The surveys were online May 4, 2020 to May 4, 2021. The website was seen in 83 countries, had over 14,000 page views and over 5.000 individual views. There were 48 short optional surveys, 1344 questions in total, and over half were checklist so in the end over 3,500 questions were asked.
In the time since the project ended, the site continues to attract visitors. It has now been seen in 88 countries, has had 17.767 page views and 6.296 individual views.
1868 anonymous surveys were completed. The questions were designed based on clinical studies, patient biographies and patient questions about their own condition. Analysis was done through Survey Monkey which provided per cents of responses. For each theme a summary was given of past research, areas of useful inquiry were summarized, the per question results were presented and then a preliminary analysis was done. Patients may find it interesting to see how much their own experience parallels that of others.

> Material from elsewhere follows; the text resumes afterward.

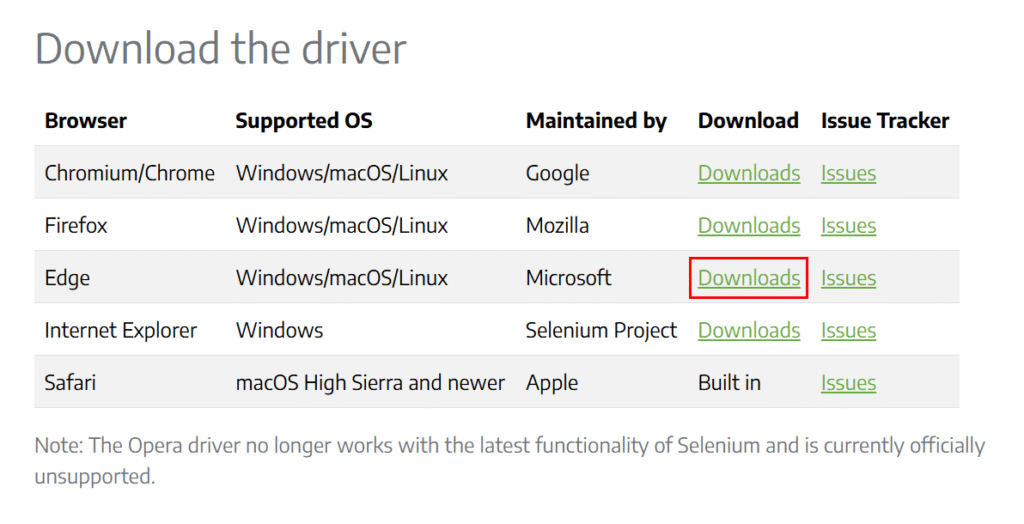This screenshot has width=1024, height=524.
Task: Click the highlighted Edge Downloads link
Action: (x=748, y=278)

The results are presented in several formats:
a. There are two summary articles under 3,000 words each. One is about the motor aspects of dystonia and the other is about the nonmotor aspects.
b. Those who wish to study certain themes only can look at 45 individual files on the site. For specific topics an index is provided or it may be useful to just search for a given word and find all responses on that topic.
c. The full study will be put up on the website in pdf form for download.
For this project, patients stepped up to help answer some of the questions researchers have wondered about in clinical studies, to save clinics time and money and to provide a database for future avenues of research. No medical advice was given and there was no commercial involvement or promotion of any product or service.
Thank you to everyone who took part, to those who thought it a good idea and to those who helped spread the word of the project.
It may not be a pivotal moment in history but those of us with dystonia, this represents a real effort to do what we can to advance understanding of our condition.
I am proud of everyone who took part. The next step is the hope that a few very smart people look closely at the data, see what we patients on our own cannot see and understand what we do not. So thank you to those researchers.
This is a personal website and will not be up indefinitely. If there is anything on the website you find useful, feel free to download it.
The Canadian Medical Association Journal has now published a patient’s blog about the project.